Elle hésite juste sur les détails les plus sensibles, laisse le président relire l’ordonnance de renvoi sur «les pratiques contre-nature» demandées par Dominique Strauss-Kahn lors de leurs relations intimes à l’hôtel Murano à Paris, en juillet 2010. Juste avant, le président du Tribunal a fait répéter à Mounia les dates, notant des imprécisions. Puis il a détaillé le rôle de chacun: celui des filles «venues pour que tout soit bien» pour Dominique Strauss-Kahn, celui des «organisateurs et payeurs» David Roquet et Fabrice Paszkowski, celui de l’accompagnateur (et policier) Jean-Christophe Lagarde.

Il est près de 11h30. Accusé de «proxénétisme aggravé», Dominique Strauss-Kahn a redit, un peu plus tôt à la barre, qu’il «ignorait tout du caractère prostitutionnel» des relations intimes qu’il reconnaît avoir eues avec les femmes citées par les magistrats. A ce moment, la première séquence carrément sexuelle intervient. L’on monte, par témoignage interposé, dans la suite de l’hôtel Murano où DSK aurait, contre sa volonté, poursuivi l’acte dont elle ne voulait pas. Du respect? «Oui, il y en avait autour du buffet à l’hôtel» affirme cette jolie brune qui dit avoir su dès le début qu’elle venait pour l’ancien ministre des Finances, et que personne ne pouvait ignorer que les filles présentes l’étaient contre rémunération. Après? «J’ai dit que j’avais très mal. J’ai beaucoup pleuré. Mais ce n’était pas de la violence, plutôt un rapport de force. Il était souriant, du début à la fin»

On croit à la force de l’accusation, à un début de dérive qui risque d’engloutir DSK et ses complices de soirées «libertines» sous une vague de dépravations. Et voilà que le président Bernard Lemaire redonne soudain un coup de barre dans l’autre sens. Après les larmes de Mounia, le juge lit les dépositions des autres filles, dont plusieurs soulignent la «courtoisie» de l’ancien patron du FMI. On passe de prostitution à libertinage. On entend les mots «plaisir», «aventure», «fun». L’argent, dont Mounia ne cesse de redire qu’elle avait tant besoin, semble d’un seul coup disparaître des autres dépositions. Premier virage. L’une des avocates de DSK, Frédérique Beaulieu, intervient pour redire que Mounia n’était là, au Murano, «qu’une seule fois», et lui relire certains de ses propos antérieurs aux juges d’instruction, faisant état d’un couple amoureux pendant les ébats.
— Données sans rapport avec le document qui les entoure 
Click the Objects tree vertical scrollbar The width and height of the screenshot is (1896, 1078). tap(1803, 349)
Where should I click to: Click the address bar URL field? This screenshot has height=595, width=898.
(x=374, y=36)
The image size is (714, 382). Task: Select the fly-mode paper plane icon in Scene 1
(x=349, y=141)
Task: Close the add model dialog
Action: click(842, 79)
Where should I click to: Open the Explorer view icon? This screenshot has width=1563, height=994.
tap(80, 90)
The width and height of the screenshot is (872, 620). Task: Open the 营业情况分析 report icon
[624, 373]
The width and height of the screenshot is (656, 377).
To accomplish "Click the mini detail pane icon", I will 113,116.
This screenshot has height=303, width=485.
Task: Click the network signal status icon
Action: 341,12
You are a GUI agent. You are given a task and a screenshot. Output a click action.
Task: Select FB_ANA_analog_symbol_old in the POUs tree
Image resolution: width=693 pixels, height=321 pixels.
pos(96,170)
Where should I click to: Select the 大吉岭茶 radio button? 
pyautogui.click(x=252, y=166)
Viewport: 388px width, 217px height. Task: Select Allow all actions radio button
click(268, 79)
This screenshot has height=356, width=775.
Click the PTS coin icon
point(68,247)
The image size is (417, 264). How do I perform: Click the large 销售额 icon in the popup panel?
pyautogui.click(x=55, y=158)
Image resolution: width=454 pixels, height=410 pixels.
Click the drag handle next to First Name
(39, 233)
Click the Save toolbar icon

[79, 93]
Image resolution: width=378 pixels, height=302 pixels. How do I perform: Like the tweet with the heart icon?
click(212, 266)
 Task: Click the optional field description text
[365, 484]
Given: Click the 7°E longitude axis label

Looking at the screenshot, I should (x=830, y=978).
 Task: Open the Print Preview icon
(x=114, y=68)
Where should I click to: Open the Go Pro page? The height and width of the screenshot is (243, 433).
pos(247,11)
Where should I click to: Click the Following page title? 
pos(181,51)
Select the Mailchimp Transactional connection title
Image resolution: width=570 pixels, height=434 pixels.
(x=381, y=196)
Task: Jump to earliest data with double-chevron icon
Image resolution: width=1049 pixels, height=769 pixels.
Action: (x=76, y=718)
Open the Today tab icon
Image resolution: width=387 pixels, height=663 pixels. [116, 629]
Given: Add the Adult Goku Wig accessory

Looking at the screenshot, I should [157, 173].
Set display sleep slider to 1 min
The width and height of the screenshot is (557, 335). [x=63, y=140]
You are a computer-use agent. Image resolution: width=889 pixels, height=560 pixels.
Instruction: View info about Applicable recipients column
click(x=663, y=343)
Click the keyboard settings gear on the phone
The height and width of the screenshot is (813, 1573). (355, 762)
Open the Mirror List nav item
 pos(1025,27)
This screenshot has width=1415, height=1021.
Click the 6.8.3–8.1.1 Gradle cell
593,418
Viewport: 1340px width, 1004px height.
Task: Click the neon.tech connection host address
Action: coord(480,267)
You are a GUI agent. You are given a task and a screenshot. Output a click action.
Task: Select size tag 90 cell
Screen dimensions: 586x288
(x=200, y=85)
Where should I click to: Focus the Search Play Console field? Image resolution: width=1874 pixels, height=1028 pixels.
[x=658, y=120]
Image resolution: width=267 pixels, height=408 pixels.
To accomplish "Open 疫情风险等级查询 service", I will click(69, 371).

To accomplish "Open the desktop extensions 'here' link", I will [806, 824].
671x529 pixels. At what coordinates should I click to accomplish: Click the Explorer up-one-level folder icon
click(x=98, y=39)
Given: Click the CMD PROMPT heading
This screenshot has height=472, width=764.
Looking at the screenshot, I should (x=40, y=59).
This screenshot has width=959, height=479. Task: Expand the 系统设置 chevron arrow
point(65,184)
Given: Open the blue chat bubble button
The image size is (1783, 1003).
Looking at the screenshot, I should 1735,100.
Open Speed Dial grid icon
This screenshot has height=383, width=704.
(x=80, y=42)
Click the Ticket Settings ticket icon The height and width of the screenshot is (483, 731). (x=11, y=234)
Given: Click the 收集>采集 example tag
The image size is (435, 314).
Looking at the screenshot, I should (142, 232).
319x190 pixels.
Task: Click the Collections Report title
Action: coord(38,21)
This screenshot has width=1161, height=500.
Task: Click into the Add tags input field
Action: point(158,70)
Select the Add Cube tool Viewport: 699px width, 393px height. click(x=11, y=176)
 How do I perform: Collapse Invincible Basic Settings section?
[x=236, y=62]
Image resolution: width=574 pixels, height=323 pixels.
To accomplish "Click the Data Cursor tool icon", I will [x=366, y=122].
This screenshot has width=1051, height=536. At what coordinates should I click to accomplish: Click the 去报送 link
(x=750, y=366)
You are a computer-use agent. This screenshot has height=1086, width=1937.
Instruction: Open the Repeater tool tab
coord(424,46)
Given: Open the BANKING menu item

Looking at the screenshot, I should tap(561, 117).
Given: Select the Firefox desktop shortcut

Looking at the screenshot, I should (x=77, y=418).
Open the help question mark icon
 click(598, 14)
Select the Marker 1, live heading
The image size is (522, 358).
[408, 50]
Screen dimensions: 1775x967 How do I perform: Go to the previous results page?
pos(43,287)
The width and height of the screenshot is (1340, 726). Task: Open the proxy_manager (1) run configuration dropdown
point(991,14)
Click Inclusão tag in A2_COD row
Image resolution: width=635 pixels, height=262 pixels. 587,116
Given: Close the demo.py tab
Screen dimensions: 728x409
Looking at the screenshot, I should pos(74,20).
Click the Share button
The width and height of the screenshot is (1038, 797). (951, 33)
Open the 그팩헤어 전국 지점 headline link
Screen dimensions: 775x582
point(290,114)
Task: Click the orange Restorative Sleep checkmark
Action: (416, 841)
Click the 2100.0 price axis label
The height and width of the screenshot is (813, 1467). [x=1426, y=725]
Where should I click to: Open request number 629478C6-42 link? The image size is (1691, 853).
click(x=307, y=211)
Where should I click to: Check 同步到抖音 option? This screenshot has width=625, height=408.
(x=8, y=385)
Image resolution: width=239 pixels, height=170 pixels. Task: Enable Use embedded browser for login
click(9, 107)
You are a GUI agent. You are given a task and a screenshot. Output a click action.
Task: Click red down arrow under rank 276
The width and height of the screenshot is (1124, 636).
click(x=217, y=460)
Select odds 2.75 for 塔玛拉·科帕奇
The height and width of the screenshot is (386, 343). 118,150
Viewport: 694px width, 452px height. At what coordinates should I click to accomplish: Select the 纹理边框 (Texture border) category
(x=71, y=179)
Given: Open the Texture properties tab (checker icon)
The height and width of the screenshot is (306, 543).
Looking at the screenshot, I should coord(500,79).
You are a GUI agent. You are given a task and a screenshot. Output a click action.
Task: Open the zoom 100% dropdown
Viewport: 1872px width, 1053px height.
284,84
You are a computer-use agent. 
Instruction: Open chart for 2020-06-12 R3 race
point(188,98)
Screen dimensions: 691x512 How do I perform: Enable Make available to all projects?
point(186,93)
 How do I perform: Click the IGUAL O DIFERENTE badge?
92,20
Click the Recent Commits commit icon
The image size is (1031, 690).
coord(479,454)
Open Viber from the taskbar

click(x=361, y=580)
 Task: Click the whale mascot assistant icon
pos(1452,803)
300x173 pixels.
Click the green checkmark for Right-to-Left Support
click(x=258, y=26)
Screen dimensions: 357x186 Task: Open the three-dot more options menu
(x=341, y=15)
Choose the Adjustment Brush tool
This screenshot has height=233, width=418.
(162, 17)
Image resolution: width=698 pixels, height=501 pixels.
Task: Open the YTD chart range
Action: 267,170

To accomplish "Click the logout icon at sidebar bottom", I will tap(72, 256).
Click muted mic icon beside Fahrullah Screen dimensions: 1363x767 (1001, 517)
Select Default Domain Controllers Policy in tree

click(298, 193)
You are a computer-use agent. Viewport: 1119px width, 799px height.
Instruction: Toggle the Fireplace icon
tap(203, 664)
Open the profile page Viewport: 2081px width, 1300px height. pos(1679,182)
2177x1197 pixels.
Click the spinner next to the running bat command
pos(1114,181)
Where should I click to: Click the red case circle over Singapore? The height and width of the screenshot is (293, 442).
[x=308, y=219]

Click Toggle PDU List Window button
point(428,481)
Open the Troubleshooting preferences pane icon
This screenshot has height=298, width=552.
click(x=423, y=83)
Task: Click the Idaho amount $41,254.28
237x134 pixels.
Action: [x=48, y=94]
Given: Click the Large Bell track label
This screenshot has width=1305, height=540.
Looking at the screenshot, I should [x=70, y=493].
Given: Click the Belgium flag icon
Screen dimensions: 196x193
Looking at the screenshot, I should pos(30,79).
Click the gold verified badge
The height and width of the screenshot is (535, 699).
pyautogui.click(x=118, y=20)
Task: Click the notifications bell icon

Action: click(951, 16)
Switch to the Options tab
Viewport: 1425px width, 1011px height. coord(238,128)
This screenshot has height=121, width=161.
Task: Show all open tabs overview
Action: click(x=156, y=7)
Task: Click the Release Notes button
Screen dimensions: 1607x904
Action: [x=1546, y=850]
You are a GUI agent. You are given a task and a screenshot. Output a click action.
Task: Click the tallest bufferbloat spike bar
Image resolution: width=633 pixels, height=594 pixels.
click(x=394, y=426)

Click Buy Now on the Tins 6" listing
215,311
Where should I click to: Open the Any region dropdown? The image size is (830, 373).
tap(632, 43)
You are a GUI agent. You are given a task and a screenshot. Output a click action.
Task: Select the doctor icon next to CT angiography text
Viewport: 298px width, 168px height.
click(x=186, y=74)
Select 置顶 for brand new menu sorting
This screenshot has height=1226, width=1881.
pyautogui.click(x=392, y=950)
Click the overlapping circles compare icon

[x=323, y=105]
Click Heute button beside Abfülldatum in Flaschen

Jade, une autre fille, vient à la barre pour expliquer des confusions de noms, parler d’une autre Mounia… Le flou reprend ses doits après les affirmations initiales.

Dominique Strauss Kahn, aux côtés des autres prévenus, lève les yeux, soupire, donne l’impression de réfléchir. Il a, dès son arrivée dans la salle d’audience à 9h30, rappelé qu’il est accusé pour un total de sept soirées «libertines» seulement en quatre ans, entre 2008 et 2011. Objectif: éviter toute impression de frénésie sexuelle. A aucun moment, pour cette première matinée de déposition, les filles auditionnées n’ont affirmé qu’il a participé, ou eu connaissance directe, de leur paiement. Le vice-président du Tribunal pilonne sur la tenue de Mounia qui insiste pour dire qu’elle n’était pas habillée comme une prostituée. Question à la jeune femme: «Comment, alors, DSK pouvait -il savoir quelle était votre situation?» Réponse: «Pour moi, c’était clair, j’étais là comme prostituée. Il y a aussi sa manière de faire. Je me suis sentie comme un objet. il n’y a pas eu de plaisir». Quels propos a-t-elle échangés avec DSK? «Je lui ai dit que j’avais une formation de secrétaire bilingue, que j’étais mère de famille..». «Pour moi, tout le monde savait. J’étais là pour l’argent, c’était clair.» répète-t-elle. Clair pour elle. Mais pour lui? La bataille judiciaire sur le sujet ne fait que commencer. Le président du tribunal, plongé dans le dossier, donne l’impression de ne rien vouloir lâcher.